THE PROBLEM: What you give back must match the records below word for word.

[Stored data]
================
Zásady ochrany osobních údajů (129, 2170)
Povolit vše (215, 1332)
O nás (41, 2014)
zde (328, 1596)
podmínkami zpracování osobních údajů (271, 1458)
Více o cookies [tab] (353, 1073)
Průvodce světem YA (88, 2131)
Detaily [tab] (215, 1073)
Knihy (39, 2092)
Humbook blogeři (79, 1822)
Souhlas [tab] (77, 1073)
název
================
WRITTEN SOLUTION:
Zásady ochrany osobních údajů (129, 2170)
Povolit vše (215, 1332)
O nás (41, 2014)
zde (328, 1596)
podmínkami zpracování osobních údajů (271, 1458)
Více o cookies [tab] (353, 1073)
Průvodce světem YA (88, 2131)
Detaily [tab] (215, 1073)
Knihy (39, 2092)
Humbook blogeři (79, 1822)
Souhlas [tab] (77, 1073)
název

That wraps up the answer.